Express everything from the line containing "Where should I click to: Open" down to the end of the records as a two-column CSV with the columns text and answer. Give one row per record, put each field in quotation marks, replace line breaks with spaces, and omit the pictures.

──────── Material shown ────────

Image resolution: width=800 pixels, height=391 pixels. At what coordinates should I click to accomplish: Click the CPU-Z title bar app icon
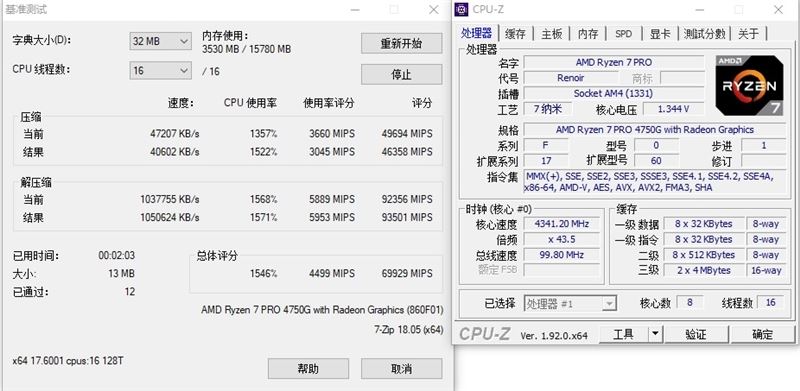462,9
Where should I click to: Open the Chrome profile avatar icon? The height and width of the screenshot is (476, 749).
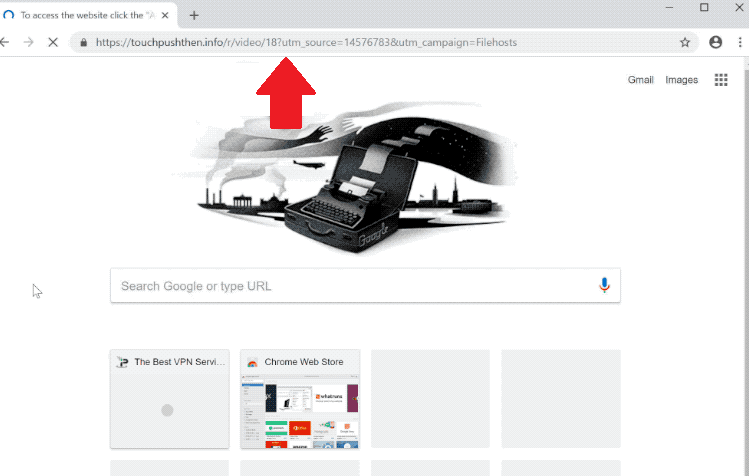click(715, 43)
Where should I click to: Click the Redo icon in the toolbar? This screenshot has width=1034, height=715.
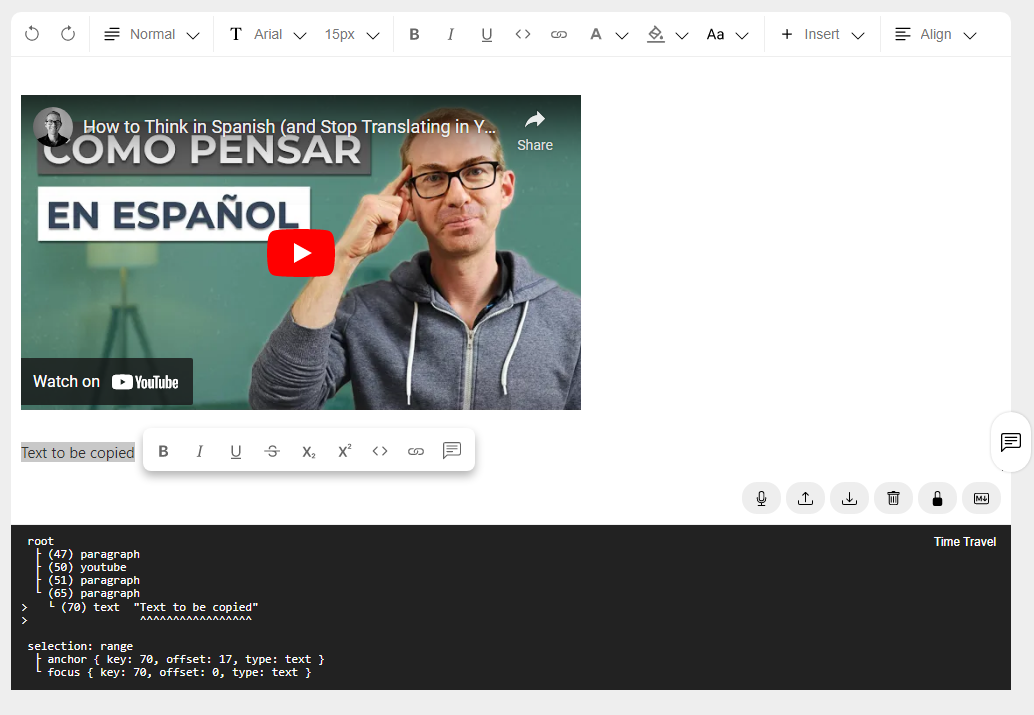pos(67,33)
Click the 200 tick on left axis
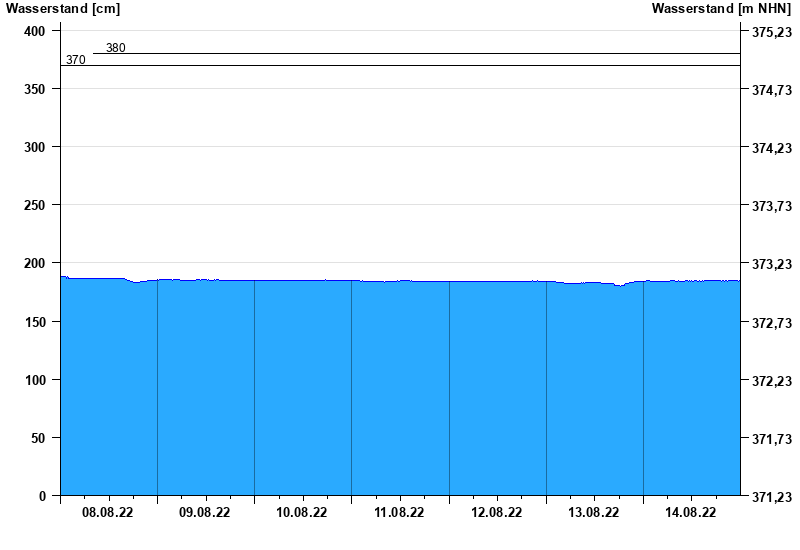800x550 pixels. click(35, 263)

────────

Task answer:
text,answer
"Where should I click to: Open the Chrome profile avatar icon? The height and width of the screenshot is (476, 749).","click(715, 43)"
"Where should I click to: Click the Redo icon in the toolbar? This screenshot has width=1034, height=715.","pos(67,33)"
"Click the 200 tick on left axis","800x550 pixels. click(35, 263)"